* **Directions for this task**
Please take the records that follow and repeat exactly the lines starting with the line with "Where should I" and going on through the line with "You are a GUI".

* **Data extract**
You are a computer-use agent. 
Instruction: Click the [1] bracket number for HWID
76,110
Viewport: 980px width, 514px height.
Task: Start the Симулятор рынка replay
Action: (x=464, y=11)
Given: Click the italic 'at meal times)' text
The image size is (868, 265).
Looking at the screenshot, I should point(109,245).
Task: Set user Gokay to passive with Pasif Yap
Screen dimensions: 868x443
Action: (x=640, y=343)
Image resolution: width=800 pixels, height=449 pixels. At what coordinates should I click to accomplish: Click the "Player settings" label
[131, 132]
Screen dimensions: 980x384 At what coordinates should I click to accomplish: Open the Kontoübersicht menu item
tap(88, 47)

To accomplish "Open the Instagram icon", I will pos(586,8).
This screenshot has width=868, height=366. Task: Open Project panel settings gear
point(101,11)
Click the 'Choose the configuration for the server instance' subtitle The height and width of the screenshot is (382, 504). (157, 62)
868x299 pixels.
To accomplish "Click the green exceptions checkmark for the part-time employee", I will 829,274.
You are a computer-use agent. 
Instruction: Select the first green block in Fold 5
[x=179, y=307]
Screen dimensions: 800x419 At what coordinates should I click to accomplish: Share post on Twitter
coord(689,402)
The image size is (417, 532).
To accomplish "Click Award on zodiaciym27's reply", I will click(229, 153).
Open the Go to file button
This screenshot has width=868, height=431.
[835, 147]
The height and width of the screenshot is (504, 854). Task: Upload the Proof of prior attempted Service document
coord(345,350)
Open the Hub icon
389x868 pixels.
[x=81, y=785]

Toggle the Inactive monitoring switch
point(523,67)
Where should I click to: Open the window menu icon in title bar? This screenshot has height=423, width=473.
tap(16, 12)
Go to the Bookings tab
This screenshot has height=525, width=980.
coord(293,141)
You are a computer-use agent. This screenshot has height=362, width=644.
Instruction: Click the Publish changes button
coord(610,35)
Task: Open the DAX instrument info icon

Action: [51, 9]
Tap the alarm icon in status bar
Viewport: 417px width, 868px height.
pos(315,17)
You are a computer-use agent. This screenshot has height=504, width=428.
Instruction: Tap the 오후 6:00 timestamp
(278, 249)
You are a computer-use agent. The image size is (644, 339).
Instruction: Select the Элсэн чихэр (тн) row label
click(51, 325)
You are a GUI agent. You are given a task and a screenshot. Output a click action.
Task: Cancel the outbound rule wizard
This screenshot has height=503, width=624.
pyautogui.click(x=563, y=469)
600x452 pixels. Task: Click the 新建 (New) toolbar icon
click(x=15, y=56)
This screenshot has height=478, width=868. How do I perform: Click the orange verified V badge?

* **Exercise response**
Where should I click to: Open the window menu icon in title bar? This screenshot has height=423, width=473.
tap(16, 12)
Go to the Bookings tab
This screenshot has height=525, width=980.
coord(293,141)
You are a computer-use agent. This screenshot has height=362, width=644.
Instruction: Click the Publish changes button
coord(610,35)
Task: Open the DAX instrument info icon

Action: [51, 9]
Tap the alarm icon in status bar
Viewport: 417px width, 868px height.
pos(315,17)
You are a computer-use agent. This screenshot has height=504, width=428.
Instruction: Tap the 오후 6:00 timestamp
(278, 249)
You are a computer-use agent. The image size is (644, 339).
Instruction: Select the Элсэн чихэр (тн) row label
click(51, 325)
You are a GUI agent. You are given a task and a screenshot. Output a click action.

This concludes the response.